Изменить стиль страницы

Такой запомнилась она мне, таким ее тогдашний облик вошел в мою память.

А вот сам разговор, слова, которые произносились и, наверно, были слышны на третьем этаже у Чумандрина, из памяти выпали. Я мог бы их сейчас запросто воссоздать, их легко придумать, поскольку характер разговора абсолютно ясен: я назвался, объяснил, зачем пришел, и она согласилась выполнить мою просьбу, просьбу редакции. Но выдумывать слова, фразы не хочу, да в этом и нет необходимости. Существует документальное свидетельство этой встречи: напечатанное в юбилейном номере приветствие Ольги Берггольц, «организованное» мной. И это не просто, знаете, традиционное поздравление, какими набита праздничная газета, а… Впрочем, судите сами:

«Перед Первым мая в 1925 году я пришла в «Ленинские искры». Я принесла туда стихотворение. Оно называлось «Красное знамя». И начиналось так:

Чье созданье это знамя?

Кто соткал его, когда?

Чьими мощными руками

Создан алый стяг труда?

Это знамя днем и ночью

До сегодняшнего дня

Ткал великий ткач рабочий,

Мысли гордые храня.

Стихотворение приняли и попросили меня написать о том, как в нашей школе готовятся к первомайскому празднику. Тогда во всех школах в первый раз делали красные гвозди́ки, чтобы Первого мая продавать их на улицах в пользу беспризорных ребят. Я написала, как в нашей 117-й школе за Невской заставой делают гвоздики, готовят спектакль и учат песню «Мы — красная кавалерия». Эта песня тогда только появилась в школах.

Заметку и стихотворение напечатали. С тех пор я часто стала бывать в редакции «Ленинских искр». Она помещалась в самом большом доме на Невском, в начале проспекта. Почти что под крышей.

Мне очень нравилось в редакции, я сидела там всегда долго, смотрела, как приходит детвора, как правят заметки, как делают газету. Я решила, что сама буду обязательно работать в газете.

В «Ленинских искрах» я получила первые навыки газетной и литературной работы. Печаталась я в этой газете долго, даже когда училась в университете.
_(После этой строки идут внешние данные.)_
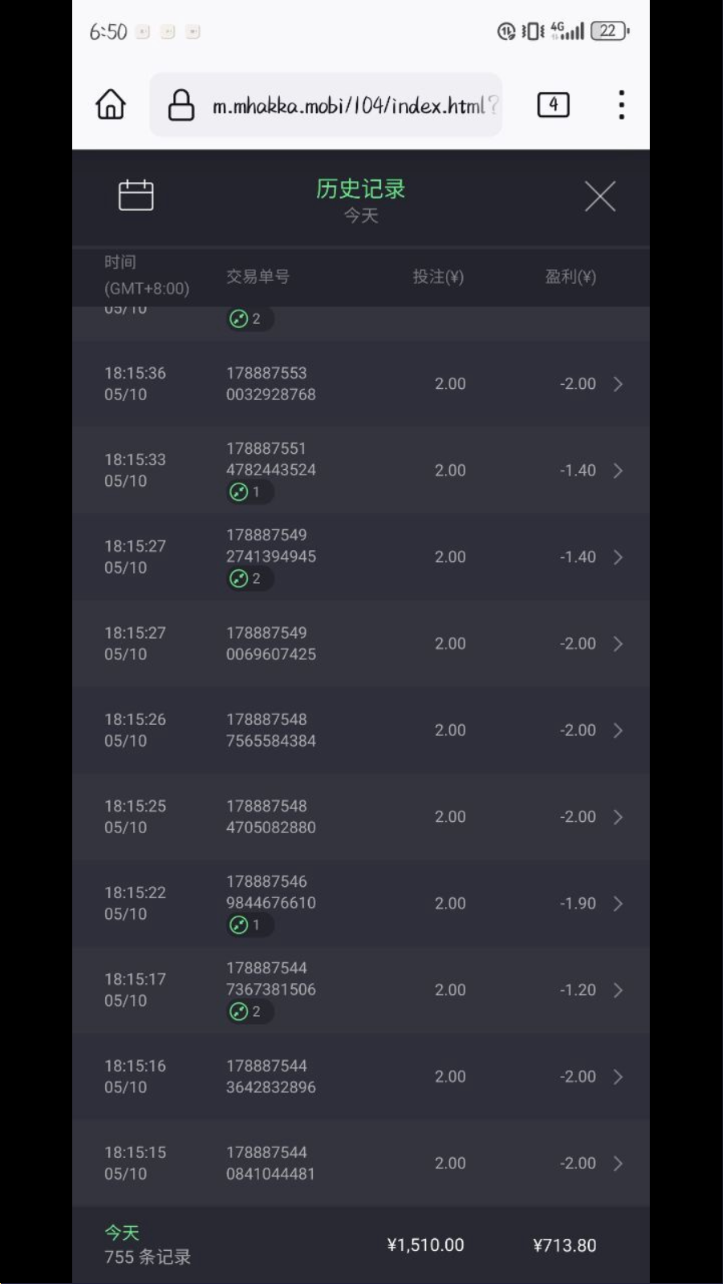
Task: Tap the 投注(¥) column header
Action: pyautogui.click(x=438, y=277)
Самая первая моя книжка «Как Веня поссорился с баранами» также была издана «Ленинскими искрами».

Поздравляю родные «Искорки» с юбилеем».

И опять же не помню, написала она это сразу при мне, возле примуса, или прислала по почте, или сама принесла в редакцию. Ближе к истине, сдается, третье — пришла, когда меня не было. А что уж точно помню, так это подпись под статьей: «Деткор Оля Берггольц», так было в рукописи. Но наш не по возрасту осторожный, не склонный к шуткам ответственный секретарь «деткора» убрал, «Олю» заменил на «Ольгу» и поставил заголовок «От деткора к писателю». В материал было заверстано довольно крупное овальное фото автора. Ретушь прибавила возрасту и напрочь упрятала задиристого мальчишку. Снимок анфас, курносинка исчезла, голубизну глаз тоже, само собой, не передало клише, глядят они на мир задумчиво, даже с некоторой тревогой. Это, несмотря на плохую типографскую печать и печать времени, пожелтевшее фото сохранилось.
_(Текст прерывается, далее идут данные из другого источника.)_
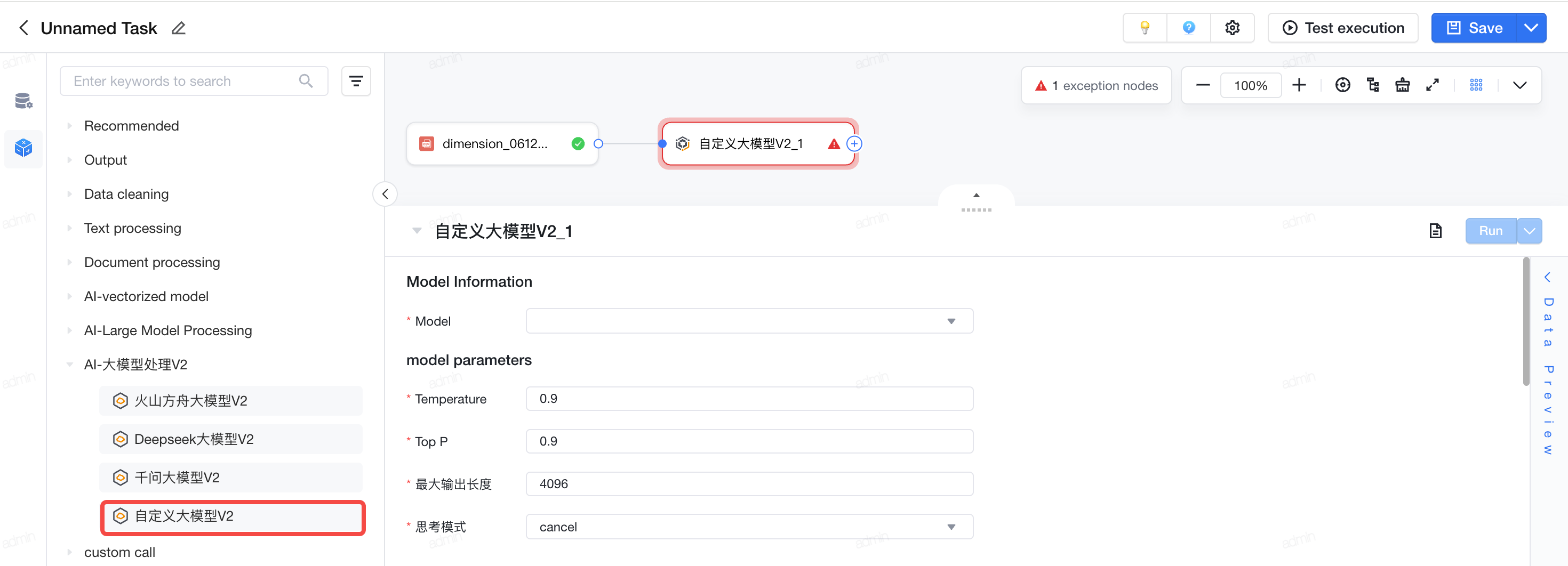Click the fullscreen expand arrows icon
Viewport: 1568px width, 566px height.
pyautogui.click(x=1432, y=85)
Вторая встреча с Ольгой Берггольц — через много лет, где-то в шестидесятых годах, точнее сказать не могу. Время летит на космических скоростях — это факт твердо установленный — и не только для стариков, как прежде считалось, бежит оно так. Молодые нынче тоже жалуются на быстротечность времени. В этом своем движении оно, проносясь, сдвигает и перемешивает события в нашей памяти. То, что с ней происходит, можно назвать аберрацией внутреннего зрения: далекое видится близким, близкое далеким.
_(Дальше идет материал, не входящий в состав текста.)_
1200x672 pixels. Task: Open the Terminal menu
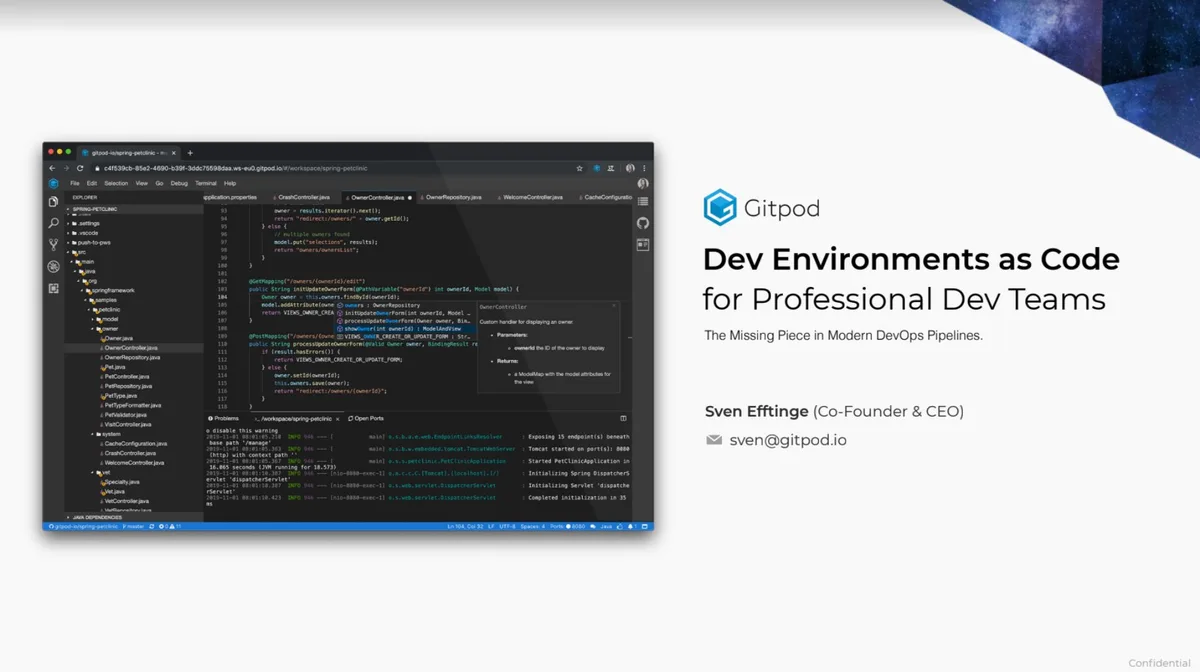(x=206, y=184)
Встреча — неожиданная, мимолетная по своей краткости, но не летящая мимо души и сердца… У меня было дело в «Литературной газете». Я стоял внизу, в вестибюле, дожидаясь возвращения секунду назад ускользнувшего от меня лифта; на второй кабине висела табличка: «На ремонте». С улицы вошла пожилая женщина в вязаной накидке и остановилась чуть поодаль, тоже поджидая лифт. Я тотчас узнал ее, хотя и не видел все эти годы, узнал, скорее всего, по фотографиям в сборниках стихов, на суперобложке «Дневных звезд» — одной из самых близких мне по духовному строю книг. Но думаю, что узнал бы и без этих снимков. Есть лица, которые, несмотря на всю тяжесть отпечатков, положенных на них временем, несмотря на глубокие складки усталости возле рта и ставшие печальными глаза, не меняются в какой-то главной своей сути. В чем эта суть, трудно бывает определить, у каждого она своя. И если сохранилась, вы по ней узнаёте человека даже при самых резких физических изменениях его наружности, его лица.

Я в подобных ситуациях, будучи неуверенным, что меня тоже узнали, никогда, первым не открываюсь, чтобы не оказаться в неловкости.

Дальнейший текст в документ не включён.